On 26/03/2026 16:24, Marc Gonzalez wrote:

> Past discussion:
> Large(ish) variance induced by SCHED_FIFO / Unexplained variance in run-time of trivial program
> https://lore.kernel.org/linux-rt-users/0d87e3c3-8de1-4d98-802e-a292f63f1bf1@free.fr/
>
> SYNOPSIS:
> I have a simple(*) program.
> I just want to know how long the program takes to run.

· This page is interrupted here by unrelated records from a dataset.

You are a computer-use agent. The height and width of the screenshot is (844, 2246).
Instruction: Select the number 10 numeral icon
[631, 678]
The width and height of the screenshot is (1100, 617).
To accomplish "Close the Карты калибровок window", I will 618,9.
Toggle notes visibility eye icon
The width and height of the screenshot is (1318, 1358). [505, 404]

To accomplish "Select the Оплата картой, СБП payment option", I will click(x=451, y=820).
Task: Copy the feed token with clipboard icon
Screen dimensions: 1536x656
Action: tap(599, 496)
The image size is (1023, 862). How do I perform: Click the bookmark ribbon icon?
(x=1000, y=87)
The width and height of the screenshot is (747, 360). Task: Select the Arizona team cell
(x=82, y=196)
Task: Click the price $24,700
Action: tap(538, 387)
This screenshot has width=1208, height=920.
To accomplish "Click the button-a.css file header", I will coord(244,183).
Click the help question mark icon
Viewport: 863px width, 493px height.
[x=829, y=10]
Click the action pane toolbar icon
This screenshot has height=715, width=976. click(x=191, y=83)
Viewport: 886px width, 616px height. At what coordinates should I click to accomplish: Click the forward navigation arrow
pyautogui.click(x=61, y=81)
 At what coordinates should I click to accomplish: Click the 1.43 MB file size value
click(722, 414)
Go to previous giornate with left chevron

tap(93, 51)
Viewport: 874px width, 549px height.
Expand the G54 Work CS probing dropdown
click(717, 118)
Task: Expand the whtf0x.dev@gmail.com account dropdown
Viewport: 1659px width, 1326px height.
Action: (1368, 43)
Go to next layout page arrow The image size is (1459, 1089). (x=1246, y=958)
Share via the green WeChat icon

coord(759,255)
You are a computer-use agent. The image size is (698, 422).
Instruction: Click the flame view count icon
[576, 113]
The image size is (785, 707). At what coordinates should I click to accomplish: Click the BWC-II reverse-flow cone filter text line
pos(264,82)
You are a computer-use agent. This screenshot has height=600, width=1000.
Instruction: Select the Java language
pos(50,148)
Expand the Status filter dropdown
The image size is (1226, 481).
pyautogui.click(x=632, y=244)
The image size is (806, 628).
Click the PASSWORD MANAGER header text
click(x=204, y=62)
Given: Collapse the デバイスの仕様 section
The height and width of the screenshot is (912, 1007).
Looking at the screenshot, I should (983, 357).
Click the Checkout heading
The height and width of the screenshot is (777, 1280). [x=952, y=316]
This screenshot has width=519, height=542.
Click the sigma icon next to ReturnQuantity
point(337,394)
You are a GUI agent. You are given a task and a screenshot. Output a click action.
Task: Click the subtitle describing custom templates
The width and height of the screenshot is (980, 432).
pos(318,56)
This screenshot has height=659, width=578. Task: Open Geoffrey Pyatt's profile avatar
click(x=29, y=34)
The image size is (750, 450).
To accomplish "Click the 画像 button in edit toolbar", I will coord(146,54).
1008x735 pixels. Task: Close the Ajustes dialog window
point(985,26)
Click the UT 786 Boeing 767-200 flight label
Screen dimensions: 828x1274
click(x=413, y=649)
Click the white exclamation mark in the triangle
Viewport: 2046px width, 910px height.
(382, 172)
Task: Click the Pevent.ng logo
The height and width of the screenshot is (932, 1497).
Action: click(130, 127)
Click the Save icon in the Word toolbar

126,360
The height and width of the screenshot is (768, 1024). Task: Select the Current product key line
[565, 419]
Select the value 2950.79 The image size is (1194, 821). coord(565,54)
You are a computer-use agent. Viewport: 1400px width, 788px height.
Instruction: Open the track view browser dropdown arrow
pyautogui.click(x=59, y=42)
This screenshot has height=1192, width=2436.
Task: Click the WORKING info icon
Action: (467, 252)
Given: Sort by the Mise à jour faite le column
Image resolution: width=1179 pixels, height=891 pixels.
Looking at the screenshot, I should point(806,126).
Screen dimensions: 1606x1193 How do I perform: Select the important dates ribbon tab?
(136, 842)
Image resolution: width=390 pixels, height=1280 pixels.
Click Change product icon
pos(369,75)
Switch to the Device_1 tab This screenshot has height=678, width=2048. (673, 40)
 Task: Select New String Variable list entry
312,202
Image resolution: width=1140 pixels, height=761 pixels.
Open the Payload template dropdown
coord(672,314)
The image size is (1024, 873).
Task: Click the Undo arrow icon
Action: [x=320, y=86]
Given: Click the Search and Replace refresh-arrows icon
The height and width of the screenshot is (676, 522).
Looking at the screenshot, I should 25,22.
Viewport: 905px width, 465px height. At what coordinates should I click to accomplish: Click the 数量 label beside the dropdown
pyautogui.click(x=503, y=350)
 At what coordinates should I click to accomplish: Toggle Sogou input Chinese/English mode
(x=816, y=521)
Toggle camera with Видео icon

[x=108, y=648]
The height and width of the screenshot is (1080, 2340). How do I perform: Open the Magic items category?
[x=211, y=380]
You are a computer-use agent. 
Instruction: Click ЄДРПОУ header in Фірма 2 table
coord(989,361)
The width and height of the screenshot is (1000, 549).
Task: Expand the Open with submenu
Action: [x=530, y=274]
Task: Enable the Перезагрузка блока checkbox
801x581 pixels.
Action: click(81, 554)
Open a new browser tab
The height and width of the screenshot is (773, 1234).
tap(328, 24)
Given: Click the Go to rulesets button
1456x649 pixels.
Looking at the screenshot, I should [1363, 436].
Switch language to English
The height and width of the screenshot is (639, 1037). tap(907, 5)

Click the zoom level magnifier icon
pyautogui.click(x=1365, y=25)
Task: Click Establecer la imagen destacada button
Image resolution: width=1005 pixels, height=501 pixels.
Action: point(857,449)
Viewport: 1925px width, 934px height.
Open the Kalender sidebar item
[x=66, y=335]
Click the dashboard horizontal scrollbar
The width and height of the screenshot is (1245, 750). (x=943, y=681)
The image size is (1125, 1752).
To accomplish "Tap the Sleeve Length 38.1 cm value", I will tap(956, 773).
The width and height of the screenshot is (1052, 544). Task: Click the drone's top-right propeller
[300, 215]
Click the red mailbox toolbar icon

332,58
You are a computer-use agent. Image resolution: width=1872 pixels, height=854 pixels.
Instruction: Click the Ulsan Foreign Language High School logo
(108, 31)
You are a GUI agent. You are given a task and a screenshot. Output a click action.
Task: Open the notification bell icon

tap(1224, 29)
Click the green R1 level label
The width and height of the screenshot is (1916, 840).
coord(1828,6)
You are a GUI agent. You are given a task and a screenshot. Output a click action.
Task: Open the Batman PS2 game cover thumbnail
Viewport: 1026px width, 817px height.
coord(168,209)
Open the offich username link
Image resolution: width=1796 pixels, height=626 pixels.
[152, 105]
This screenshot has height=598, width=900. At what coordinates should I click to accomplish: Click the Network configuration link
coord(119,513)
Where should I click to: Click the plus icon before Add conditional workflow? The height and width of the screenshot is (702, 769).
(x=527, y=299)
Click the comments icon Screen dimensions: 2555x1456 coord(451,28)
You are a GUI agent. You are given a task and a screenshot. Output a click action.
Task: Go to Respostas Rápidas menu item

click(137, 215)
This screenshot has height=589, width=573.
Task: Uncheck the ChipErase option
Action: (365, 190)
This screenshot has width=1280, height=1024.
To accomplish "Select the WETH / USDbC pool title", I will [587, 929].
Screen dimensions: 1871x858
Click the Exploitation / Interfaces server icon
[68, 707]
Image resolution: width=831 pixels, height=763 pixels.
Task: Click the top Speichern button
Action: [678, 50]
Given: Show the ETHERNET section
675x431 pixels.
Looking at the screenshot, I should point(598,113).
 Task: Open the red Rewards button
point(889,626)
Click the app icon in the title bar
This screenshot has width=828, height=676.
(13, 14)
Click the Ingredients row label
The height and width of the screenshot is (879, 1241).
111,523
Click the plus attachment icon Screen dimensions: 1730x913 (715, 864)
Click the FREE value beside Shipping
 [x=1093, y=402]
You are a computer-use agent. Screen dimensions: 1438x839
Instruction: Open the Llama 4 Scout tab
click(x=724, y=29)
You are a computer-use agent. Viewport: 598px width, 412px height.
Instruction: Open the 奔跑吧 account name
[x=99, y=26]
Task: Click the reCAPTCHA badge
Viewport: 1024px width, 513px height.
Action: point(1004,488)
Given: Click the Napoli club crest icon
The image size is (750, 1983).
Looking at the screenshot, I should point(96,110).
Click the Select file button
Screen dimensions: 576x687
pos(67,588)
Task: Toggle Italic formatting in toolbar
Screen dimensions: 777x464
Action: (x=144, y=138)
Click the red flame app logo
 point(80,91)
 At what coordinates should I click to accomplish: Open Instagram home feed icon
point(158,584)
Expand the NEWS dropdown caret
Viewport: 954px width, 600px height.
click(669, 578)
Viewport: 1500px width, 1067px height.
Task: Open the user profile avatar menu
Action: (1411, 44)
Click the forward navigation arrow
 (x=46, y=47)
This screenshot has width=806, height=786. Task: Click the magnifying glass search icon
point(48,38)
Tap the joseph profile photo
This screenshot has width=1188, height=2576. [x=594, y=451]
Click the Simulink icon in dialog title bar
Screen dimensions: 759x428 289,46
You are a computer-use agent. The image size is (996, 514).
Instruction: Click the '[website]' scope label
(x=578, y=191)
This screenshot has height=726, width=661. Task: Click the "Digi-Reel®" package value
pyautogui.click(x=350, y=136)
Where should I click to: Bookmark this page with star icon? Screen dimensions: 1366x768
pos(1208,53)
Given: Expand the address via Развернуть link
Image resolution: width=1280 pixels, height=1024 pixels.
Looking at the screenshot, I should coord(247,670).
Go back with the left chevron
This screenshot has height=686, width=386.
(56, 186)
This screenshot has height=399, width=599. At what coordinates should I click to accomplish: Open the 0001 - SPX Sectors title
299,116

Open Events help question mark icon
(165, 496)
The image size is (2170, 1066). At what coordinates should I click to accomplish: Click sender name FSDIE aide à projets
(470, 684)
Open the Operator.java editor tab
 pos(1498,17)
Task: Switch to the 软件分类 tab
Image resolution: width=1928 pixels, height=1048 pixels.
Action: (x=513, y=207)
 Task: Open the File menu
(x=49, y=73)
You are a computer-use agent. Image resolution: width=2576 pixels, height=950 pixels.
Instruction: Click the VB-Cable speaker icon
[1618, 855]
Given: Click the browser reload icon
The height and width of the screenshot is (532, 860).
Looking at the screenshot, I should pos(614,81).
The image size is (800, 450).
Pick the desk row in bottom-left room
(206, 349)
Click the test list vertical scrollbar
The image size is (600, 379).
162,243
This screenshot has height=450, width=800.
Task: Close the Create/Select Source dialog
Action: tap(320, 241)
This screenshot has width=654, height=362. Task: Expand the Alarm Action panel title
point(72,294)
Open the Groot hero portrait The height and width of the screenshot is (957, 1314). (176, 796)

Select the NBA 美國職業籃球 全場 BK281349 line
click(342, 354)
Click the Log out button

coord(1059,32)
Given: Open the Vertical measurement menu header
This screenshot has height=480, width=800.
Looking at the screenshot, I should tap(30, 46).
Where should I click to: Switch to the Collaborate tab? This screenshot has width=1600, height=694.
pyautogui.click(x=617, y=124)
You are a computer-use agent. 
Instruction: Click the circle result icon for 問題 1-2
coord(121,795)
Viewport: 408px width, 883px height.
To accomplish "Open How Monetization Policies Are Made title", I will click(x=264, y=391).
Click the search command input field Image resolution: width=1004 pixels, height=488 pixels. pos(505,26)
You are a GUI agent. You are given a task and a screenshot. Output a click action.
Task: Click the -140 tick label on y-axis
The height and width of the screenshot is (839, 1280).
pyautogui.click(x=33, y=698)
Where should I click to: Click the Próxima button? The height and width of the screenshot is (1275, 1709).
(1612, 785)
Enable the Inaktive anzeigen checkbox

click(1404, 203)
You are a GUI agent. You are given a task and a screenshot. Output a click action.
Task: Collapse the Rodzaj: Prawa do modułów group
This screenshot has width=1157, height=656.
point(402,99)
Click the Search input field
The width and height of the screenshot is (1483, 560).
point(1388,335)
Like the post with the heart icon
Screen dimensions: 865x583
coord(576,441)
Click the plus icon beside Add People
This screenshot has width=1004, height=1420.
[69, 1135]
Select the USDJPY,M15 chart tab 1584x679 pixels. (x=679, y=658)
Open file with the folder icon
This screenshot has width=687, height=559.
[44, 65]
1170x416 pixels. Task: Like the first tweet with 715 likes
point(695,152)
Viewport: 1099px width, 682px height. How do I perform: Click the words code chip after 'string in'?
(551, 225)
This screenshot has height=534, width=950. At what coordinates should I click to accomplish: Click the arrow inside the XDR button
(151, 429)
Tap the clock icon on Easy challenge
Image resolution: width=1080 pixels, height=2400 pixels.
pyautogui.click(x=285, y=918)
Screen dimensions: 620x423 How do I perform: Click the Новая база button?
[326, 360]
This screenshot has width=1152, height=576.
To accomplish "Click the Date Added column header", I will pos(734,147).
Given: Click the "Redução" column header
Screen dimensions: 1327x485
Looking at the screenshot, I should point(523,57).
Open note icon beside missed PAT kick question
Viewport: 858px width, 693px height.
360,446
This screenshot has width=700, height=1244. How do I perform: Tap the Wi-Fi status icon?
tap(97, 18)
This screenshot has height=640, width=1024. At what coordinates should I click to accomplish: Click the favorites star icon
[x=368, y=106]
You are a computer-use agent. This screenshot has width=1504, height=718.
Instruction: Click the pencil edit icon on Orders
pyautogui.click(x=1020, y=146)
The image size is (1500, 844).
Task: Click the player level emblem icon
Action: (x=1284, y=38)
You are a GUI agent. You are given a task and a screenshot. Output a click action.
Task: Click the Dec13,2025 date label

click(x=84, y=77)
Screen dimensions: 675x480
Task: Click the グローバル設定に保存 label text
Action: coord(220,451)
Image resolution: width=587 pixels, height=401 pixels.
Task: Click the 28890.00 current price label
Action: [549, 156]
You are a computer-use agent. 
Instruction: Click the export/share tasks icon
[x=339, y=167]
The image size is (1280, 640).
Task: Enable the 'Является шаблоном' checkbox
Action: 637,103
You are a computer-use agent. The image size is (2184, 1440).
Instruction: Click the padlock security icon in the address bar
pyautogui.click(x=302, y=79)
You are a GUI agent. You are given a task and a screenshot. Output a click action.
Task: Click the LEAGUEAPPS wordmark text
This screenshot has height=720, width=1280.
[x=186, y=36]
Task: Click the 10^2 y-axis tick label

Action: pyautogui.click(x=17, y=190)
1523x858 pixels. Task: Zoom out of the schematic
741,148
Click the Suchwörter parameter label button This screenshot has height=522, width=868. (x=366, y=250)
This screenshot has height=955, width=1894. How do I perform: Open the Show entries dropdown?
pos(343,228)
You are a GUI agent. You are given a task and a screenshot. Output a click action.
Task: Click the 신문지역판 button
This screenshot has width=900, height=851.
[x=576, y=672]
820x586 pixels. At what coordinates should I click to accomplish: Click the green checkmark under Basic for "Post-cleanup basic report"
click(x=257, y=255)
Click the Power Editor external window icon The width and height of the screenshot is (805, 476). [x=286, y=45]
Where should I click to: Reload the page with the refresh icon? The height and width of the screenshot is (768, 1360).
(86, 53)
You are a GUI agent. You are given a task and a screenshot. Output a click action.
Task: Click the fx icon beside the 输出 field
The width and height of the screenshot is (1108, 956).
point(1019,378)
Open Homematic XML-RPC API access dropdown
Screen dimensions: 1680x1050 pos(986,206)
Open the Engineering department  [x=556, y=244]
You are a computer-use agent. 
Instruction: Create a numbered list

I probably need to start from the absolutely MOST simple program possible, then work from there.

spin:
	mov ecx, 1
	shl ecx, 10
	xor eax, eax
loop:
	times 60 inc eax
	dec ecx
	jnz loop
	ret

I.e. just a long dependency chain of 61440 increment instructions.

Experimental setup:

- Boot kernel 6.8 with nohz_full=3 rcu_nocbs=3 isolcpus=nohz,domain,managed_irq,3 irqaffinity=0-2 nosmt mitigations=off nosoftlockup tsc=reliable log_buf_len=16M single
- Prepare system with:
echo -1 > /proc/sys/kernel/sched_rt_runtime_us
for I in 0 1 2 3; do echo userspace > /sys/devices/system/cpu/cpu$I/cpufreq/scaling_governor; done
for I in 0 1 2 3; do echo   2000000 > /sys/devices/system/cpu/cpu$I/cpufreq/scaling_setspeed; done
- Call spin() 10M times, recording the following events every time:
HW_CPU_CYCLES, HW_INSTRUCTIONS, UOPS_EXECUTED, EXEC_STALLS

Cycle-count distribution:

63500: 470202
63625: 8747244
63750: 770281
63875: 12143
64000: 105
64125: 16
64250: 3
64375: 2
64500: 1
64875: 1
68375: 1
91250: 1

This looks good, as far as I can tell.

 4.70% within [63500, 63625[
87.47% within [63625, 63750[
 7.70% within [63750, 63875[
 0.12% within [63875, 64000[

Covers 99.99% of samples.

Therefore, I think I would get very stable results by simply:
- running 100 iterations of the code
- discarding the worst 10 (20? 50?) outliers (what about the best outliers?)
- taking the arithmetic mean (or the median?)

I note that the benchmark overhead itself seems to be ~3000 cycles
(ioctl to reset the event counters + read to copy the event counters to user space)
3000 cycles is a whopping 5% of what I'm trying to measure.
It might make sense to call spin() a few times (2? 4? 10?) to lower the overhead's impact...

As always, happy to read anyone's input / insight into the process :)

Regards


^ permalink raw reply	[flat|nested] 6+ messages in thread

[parent not found: <17537284-FA52-40E5-A70F-1120FCEB8BC6@mccalpin.com>]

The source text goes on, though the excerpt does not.